Technical Safeguards

• Access controls (unique user IDs, multi-factor authentication, emergency access procedures).
• Audit controls and activity logs to monitor access and use.
• Integrity controls and transmission security (encryption in transit and at rest, where appropriate).

Breach Notification and Accountability

Covered Entities and Business Associates must investigate security incidents, assess compromise risk, and provide breach notifications to affected individuals (and to regulators and, when applicable, the media). Documentation and timely remediation are required.

De-Identification of PHI

Two recognized methods

• Safe Harbor: remove the 18 identifiers and have no actual knowledge of identifiability.
• Expert Determination: a qualified expert applies statistical and scientific principles to conclude the re-identification risk is very small and documents the methods and results.

Limited data set (still PHI)

An LDS may include city, state, ZIP code, and dates but excludes direct identifiers like names and SSNs. It can be used or disclosed for research, public health, or operations with a data use agreement that prohibits re-identification or contact.

Re-identification codes

Covered Entities may assign a code that permits re-identification if it is not derived from personal information and is not used for other purposes. The mapping must be kept separately and securely.

Conclusion

Understanding PHI in HIPAA starts with knowing what qualifies as PHI, what does not, the 18 identifiers, and how the HIPAA Privacy Rule and the Security Rule’s Administrative, Physical, and Technical Safeguards protect it. De-identification—via Safe Harbor or Expert Determination—reduces risk and enables broader data use while preserving privacy.

FAQs

What information qualifies as PHI under HIPAA?

PHI is Individually Identifiable Health Information about health, care, or payment that is created, received, maintained, or transmitted by a Covered Entity or Business Associate. It includes data in any form—electronic, paper, or oral—when it can identify a person or reasonably be used to do so.

How does HIPAA protect PHI?

HIPAA protects PHI through the HIPAA Privacy Rule, which limits uses and disclosures and grants individual rights, and the Security Rule, which requires Administrative Safeguards, Physical Safeguards, and Technical Safeguards for ePHI. Breach notification, minimum necessary, and Business Associate agreements add accountability.

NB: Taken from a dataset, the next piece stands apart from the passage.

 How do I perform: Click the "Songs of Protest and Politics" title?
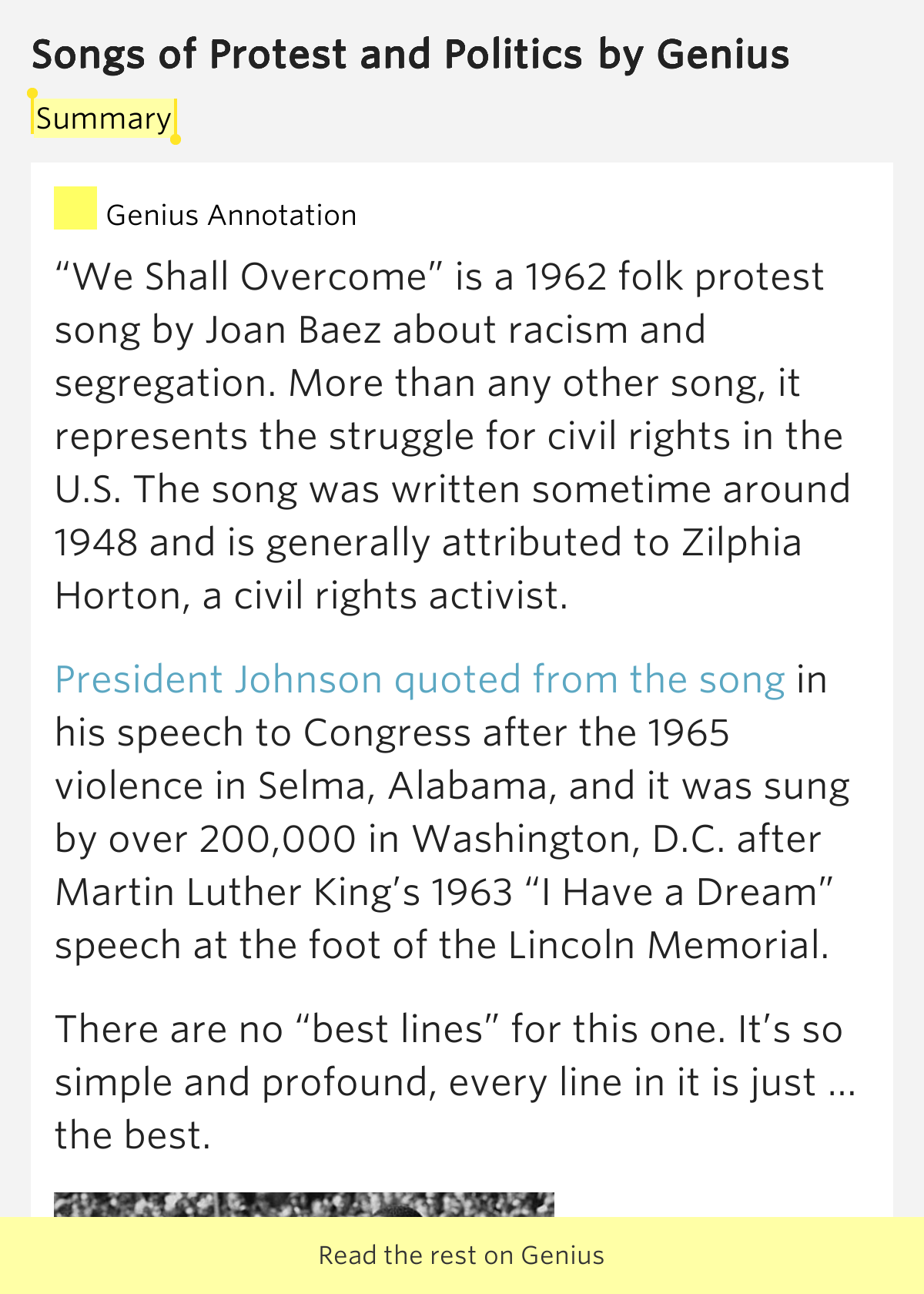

What are the 18 identifiers of PHI?

The Safe Harbor list includes names; detailed geography; most dates and ages over 89; phone and fax numbers; emails; SSNs; medical record and beneficiary numbers; account and certificate/license numbers; vehicle and device identifiers; URLs; IP addresses; biometric identifiers; full-face photos; and any other unique identifying number, characteristic, or code.

What information is excluded from PHI?

De-identified data, FERPA education records, employment records held by an employer, information about individuals deceased for more than 50 years, and health data held solely by entities that are neither Covered Entities nor Business Associates are excluded. A limited data set is not excluded; it remains PHI under a data use agreement.